> **PROBLEM TO SOLVE**
For each line of the data below, copy it if it holds the word "agent".

Extracted data entries
________________
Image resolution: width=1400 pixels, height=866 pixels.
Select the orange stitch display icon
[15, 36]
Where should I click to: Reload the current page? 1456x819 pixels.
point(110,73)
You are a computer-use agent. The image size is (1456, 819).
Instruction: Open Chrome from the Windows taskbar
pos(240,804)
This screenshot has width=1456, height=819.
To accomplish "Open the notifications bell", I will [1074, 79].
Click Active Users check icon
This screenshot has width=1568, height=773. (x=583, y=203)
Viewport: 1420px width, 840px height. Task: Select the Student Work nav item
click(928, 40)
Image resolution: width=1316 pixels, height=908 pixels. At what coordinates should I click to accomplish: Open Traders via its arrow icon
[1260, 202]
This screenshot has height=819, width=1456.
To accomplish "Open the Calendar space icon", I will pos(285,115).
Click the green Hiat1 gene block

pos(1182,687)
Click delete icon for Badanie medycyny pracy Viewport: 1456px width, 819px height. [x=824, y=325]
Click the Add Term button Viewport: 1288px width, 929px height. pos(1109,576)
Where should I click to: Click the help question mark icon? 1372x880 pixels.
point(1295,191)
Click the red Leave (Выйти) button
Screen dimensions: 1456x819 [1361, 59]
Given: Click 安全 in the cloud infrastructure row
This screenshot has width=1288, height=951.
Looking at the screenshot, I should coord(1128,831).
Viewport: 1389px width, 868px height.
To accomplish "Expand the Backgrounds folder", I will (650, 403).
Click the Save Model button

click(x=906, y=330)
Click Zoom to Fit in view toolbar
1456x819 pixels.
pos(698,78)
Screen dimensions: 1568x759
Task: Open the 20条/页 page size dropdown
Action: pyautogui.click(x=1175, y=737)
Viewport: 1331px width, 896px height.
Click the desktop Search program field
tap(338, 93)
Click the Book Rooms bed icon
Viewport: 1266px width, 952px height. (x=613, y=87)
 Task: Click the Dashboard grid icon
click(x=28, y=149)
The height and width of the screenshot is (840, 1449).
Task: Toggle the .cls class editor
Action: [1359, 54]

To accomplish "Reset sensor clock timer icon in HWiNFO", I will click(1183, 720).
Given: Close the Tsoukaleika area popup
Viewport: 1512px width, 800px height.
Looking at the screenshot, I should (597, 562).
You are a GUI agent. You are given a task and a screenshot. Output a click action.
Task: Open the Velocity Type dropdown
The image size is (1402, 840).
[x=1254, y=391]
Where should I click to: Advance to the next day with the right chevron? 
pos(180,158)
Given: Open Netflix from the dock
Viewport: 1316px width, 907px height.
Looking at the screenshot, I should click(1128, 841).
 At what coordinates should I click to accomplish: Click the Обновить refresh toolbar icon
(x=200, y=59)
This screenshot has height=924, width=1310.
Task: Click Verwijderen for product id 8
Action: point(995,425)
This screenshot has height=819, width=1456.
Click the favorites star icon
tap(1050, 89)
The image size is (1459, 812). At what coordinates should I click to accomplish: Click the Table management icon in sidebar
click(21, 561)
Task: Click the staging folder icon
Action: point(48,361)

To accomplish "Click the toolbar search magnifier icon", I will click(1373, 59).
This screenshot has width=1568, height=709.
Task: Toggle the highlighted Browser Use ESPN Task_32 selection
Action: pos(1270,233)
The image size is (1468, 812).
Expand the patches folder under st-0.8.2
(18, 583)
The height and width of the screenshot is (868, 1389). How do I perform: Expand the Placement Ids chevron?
________________
> **YOUR SOLUTION**
You are a computer-use agent. The image size is (1456, 819).
You are a GUI agent. You are given a task and a screenshot. Output a click action.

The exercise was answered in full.